Neuregulin isoforms in dorsal root ganglion neurons: effects of the cytoplasmic domain on localization and membrane shedding of Nrg-1 type I.

Embryonic sensory neurons express membrane-anchored growth factors that stimulate proliferation and differentiation of Schwann cells. The most important of these are members of the neuregulin-1 (Nrg-1) family that activate the erbB2/erbB3 receptor kinase on Schwann cells. Nrg-1 growth factors display a complex pattern of alternative mRNA splicing. We investigated the expression of the Nrg-1 type I in rat embryo dorsal root ganglion (DRG) neurons. Nrg-1 type I mRNA was abundantly expressed in DRG neurons; molecular cloning identified three distinct isoforms.
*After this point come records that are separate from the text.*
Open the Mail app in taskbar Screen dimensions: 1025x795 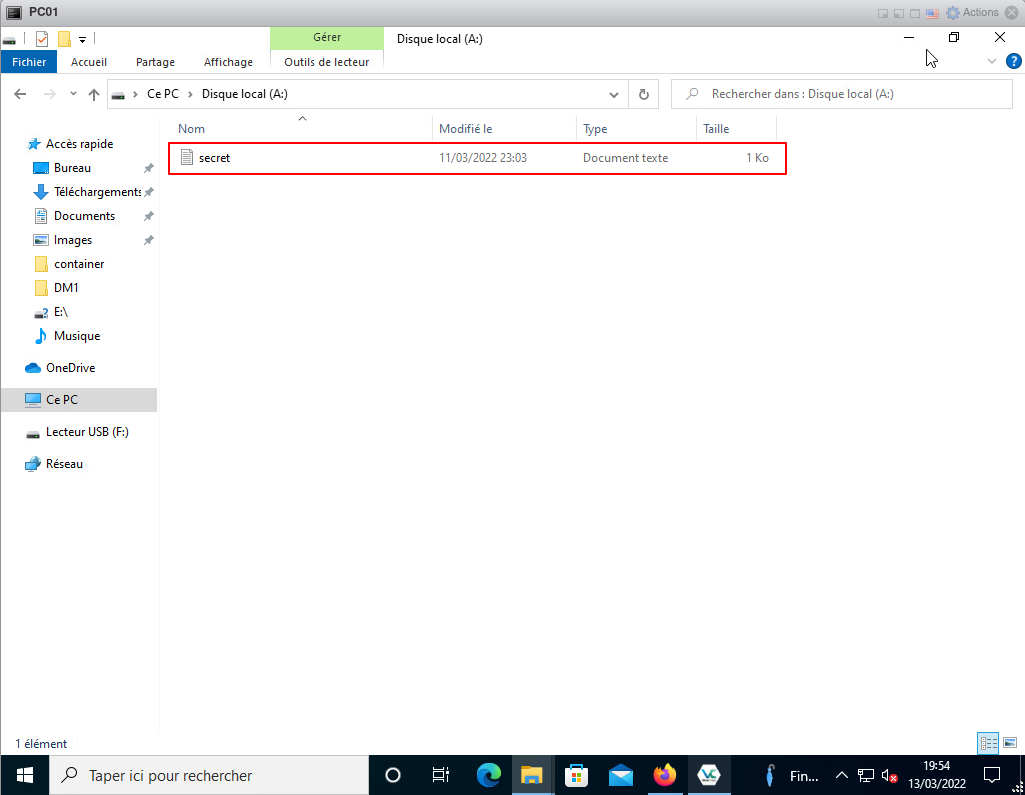click(620, 775)
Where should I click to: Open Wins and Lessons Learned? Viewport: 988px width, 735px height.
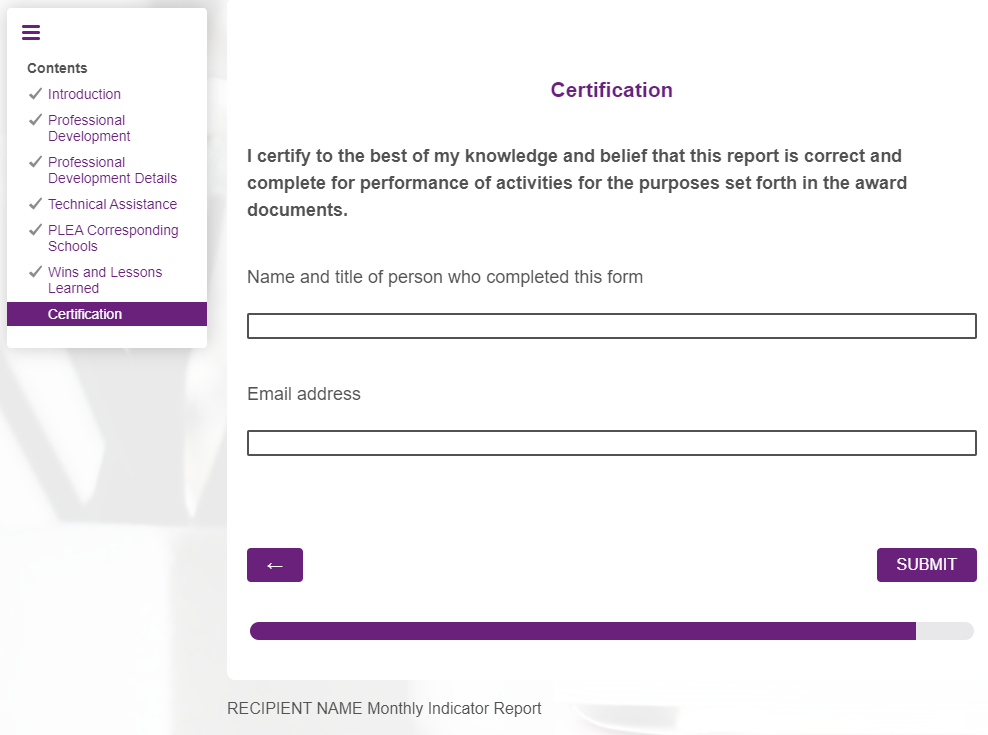click(104, 280)
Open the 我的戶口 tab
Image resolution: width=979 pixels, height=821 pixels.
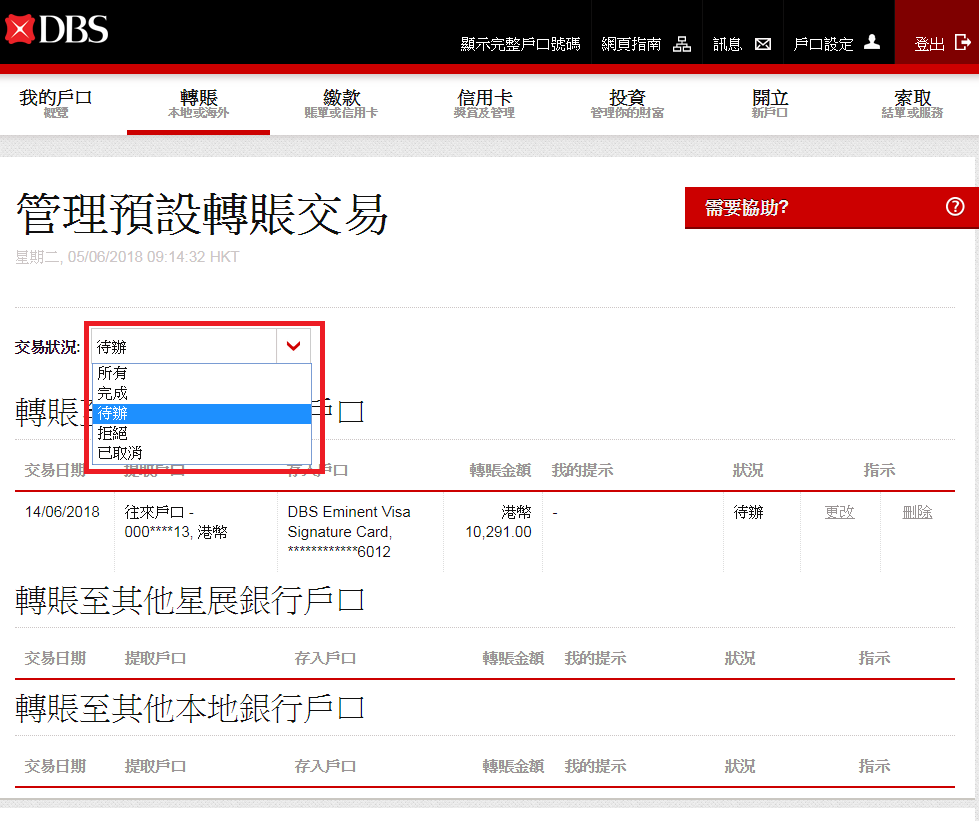(x=56, y=103)
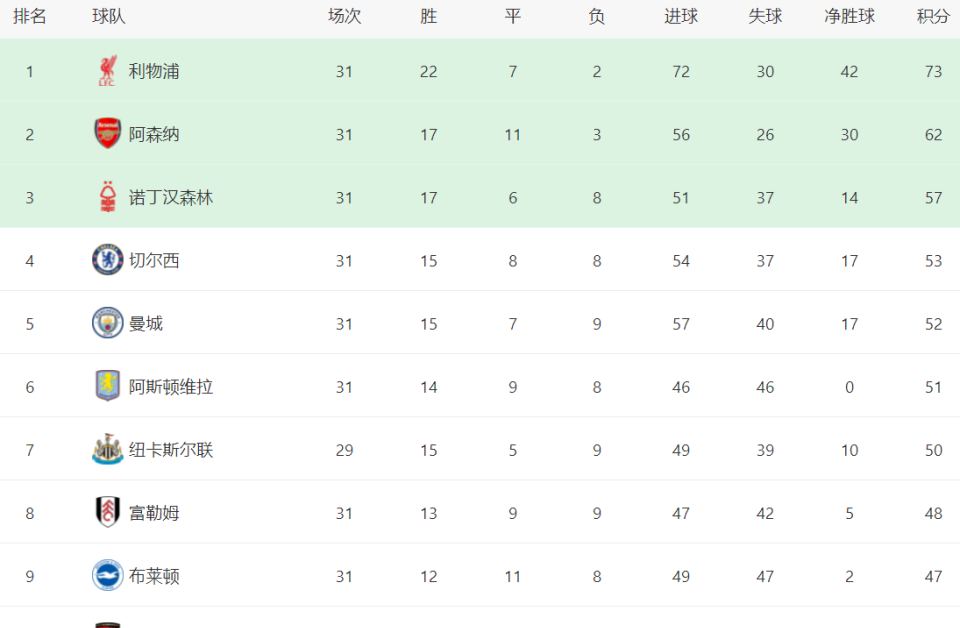Click the 场次 column header
This screenshot has width=960, height=628.
coord(344,17)
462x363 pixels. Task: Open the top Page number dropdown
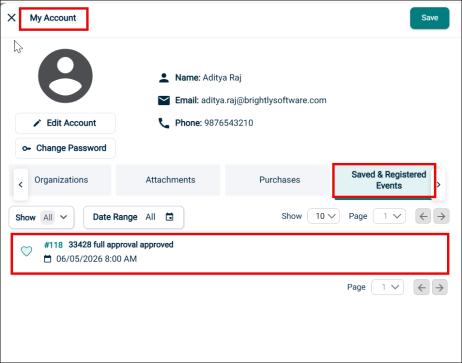click(x=390, y=216)
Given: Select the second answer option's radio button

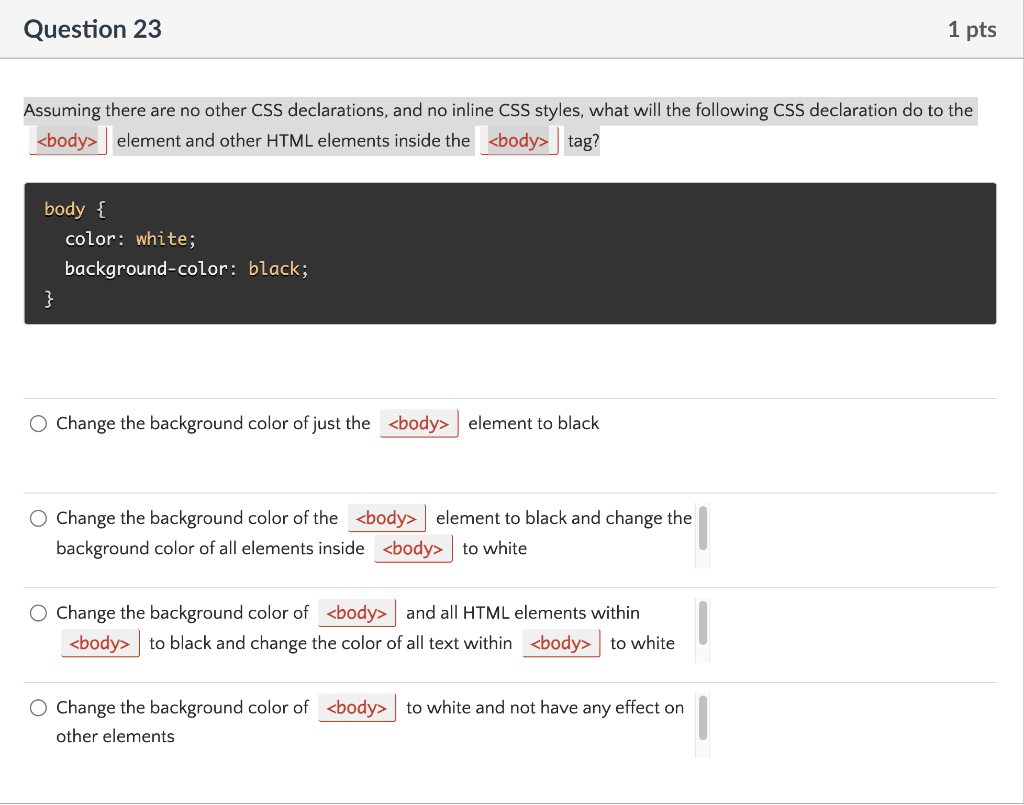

The most prominent structural difference produced by alternative splicing was truncation of the C-terminal cytoplasmic domain. In sensory neurons and other cells, Nrg-1 type I proteins with the full-length 374-amino-acid cytoplasmic domain were expressed on the cell surface. In contrast, an isoform with a partially truncated cytoplasmic domain was retained in an intracellular compartment. Deletion studies demonstrated the presence of a cryptic intracellular retention signal that was exposed in the truncated cytoplasmic domain. Cell surface Nrg-1 type I molecules were subject to protease-dependent release of the biologically active ectodomain. As a consequence of their intracellular localization, the Nrg-1 type I isoform with a truncated cytoplasmic domain was not subject to membrane shedding. Nrg-1 type I ectodomain release was accelerated by factors present in Schwann cell-conditioned medium. In cells with active Nrg-1 type I ectodomain, shedding products corresponding to the cytoplasmic domain were not detected, because of rapid gamma-secretase- and proteasome-dependent degradation. These results demonstrate that sensory neurons express alternatively spliced neuregulin polypeptides with distinct subcellular localizations and processing.